(Stored data entries)
———

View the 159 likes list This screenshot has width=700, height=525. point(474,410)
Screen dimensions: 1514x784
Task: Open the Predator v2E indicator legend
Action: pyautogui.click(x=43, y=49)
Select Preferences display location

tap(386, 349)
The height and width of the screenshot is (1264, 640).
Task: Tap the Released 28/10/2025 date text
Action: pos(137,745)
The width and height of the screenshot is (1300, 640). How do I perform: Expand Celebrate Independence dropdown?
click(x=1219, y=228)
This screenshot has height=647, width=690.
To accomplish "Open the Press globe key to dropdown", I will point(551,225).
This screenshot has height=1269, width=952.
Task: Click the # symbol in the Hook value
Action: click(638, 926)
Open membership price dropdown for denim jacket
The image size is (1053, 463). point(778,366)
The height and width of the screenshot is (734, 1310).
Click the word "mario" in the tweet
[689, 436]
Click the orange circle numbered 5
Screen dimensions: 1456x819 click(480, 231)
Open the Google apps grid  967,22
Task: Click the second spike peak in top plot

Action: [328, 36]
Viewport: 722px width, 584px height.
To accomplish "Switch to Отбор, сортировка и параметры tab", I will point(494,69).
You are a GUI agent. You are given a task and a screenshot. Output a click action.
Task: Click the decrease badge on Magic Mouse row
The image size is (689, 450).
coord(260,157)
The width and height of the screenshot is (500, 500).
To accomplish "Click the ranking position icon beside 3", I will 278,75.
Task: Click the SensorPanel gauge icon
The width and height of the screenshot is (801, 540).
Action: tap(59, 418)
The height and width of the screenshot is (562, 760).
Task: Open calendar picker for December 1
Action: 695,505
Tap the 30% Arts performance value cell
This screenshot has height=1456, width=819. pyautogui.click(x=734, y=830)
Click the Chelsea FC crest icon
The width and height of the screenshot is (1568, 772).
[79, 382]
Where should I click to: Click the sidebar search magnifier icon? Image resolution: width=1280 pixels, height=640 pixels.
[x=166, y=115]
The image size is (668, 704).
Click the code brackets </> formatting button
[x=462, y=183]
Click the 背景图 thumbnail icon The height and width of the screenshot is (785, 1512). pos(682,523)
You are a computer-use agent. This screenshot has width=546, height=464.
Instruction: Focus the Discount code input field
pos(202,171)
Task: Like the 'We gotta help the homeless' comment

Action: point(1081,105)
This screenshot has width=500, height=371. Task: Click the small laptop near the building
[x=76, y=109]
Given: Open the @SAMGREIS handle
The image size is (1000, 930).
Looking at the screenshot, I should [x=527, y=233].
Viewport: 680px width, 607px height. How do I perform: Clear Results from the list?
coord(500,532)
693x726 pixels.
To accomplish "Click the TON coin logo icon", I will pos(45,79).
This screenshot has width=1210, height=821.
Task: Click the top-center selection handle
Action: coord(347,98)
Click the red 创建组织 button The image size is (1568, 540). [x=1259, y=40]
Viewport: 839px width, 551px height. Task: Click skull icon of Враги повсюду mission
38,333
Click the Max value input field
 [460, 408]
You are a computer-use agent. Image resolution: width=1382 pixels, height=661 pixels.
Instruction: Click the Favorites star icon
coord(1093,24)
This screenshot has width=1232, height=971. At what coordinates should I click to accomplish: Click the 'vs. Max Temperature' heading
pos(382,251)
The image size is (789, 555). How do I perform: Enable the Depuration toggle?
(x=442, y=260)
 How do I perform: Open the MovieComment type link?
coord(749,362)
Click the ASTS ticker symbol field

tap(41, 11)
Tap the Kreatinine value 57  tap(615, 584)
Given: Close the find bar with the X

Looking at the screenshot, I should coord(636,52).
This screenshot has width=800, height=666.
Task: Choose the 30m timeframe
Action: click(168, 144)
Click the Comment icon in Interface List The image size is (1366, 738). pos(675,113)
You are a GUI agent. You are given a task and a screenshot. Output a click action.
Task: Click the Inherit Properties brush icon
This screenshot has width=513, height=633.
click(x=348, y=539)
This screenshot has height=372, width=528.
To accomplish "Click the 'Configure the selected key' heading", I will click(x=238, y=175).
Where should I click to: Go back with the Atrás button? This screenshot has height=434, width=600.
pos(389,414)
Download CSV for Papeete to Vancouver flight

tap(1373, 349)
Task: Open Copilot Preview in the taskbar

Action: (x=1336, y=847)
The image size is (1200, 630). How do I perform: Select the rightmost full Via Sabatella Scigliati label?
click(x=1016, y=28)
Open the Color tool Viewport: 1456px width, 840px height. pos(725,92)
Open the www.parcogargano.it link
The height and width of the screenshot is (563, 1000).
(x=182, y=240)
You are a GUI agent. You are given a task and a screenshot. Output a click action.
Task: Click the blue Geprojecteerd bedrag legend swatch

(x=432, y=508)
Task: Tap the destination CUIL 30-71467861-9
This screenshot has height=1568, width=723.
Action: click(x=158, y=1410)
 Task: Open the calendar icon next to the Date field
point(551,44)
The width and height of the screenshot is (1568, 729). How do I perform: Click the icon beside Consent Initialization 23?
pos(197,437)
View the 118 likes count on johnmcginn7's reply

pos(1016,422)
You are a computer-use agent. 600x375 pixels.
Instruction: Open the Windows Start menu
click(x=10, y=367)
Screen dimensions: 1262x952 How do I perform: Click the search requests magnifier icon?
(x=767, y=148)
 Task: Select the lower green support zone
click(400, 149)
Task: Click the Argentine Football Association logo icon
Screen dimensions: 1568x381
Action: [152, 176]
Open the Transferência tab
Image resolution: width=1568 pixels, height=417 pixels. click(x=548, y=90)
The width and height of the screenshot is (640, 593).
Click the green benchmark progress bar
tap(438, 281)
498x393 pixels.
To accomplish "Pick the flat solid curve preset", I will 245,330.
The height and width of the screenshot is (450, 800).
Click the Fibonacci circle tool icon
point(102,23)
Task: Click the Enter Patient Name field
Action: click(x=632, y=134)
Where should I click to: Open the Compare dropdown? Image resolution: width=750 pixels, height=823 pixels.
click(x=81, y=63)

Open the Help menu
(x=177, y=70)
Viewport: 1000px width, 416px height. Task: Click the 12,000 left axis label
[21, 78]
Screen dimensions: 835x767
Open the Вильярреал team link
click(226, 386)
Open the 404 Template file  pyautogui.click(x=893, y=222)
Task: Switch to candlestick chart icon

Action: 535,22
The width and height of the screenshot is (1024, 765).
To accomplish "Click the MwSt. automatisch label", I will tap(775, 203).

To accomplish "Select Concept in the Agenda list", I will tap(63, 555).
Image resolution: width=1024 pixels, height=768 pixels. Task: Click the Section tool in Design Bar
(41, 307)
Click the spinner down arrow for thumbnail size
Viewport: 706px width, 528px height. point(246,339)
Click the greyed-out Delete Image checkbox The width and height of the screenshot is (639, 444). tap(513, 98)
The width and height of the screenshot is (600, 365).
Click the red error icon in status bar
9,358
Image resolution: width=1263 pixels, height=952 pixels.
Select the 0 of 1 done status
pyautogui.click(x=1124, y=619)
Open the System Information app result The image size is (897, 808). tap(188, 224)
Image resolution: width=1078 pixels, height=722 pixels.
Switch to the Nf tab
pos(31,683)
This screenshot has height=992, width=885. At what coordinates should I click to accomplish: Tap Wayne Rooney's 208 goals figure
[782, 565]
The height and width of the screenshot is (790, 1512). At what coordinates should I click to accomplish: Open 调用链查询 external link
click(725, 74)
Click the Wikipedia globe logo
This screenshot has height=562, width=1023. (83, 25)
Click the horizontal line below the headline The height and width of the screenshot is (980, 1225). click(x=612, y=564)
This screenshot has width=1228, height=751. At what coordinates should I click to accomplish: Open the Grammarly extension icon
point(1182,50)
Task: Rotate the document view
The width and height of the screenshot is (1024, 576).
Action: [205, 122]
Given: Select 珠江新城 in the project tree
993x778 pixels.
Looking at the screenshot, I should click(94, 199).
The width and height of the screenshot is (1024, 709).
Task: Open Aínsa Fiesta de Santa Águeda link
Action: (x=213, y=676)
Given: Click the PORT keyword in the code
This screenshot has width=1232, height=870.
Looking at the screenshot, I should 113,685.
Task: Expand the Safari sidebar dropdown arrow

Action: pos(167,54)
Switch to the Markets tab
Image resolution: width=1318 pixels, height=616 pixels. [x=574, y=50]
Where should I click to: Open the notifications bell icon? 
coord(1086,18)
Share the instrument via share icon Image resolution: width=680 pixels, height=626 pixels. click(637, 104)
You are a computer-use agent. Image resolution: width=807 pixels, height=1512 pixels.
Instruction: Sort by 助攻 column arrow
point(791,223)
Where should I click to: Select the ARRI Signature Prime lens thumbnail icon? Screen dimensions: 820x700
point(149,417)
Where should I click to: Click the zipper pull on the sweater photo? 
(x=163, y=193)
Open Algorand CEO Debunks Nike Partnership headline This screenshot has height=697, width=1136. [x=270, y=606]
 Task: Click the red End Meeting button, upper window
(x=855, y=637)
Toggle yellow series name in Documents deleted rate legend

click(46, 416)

———

Task description → If a line in the records contains the string "computer", copy it out.

Output for this exercise →
You are a computer-use agent. This screenshot has width=546, height=464.
You are a computer-use agent. Image resolution: width=1382 pixels, height=661 pixels.
You are a computer-use agent. 600x375 pixels.
You are a computer-use agent. Image resolution: width=807 pixels, height=1512 pixels.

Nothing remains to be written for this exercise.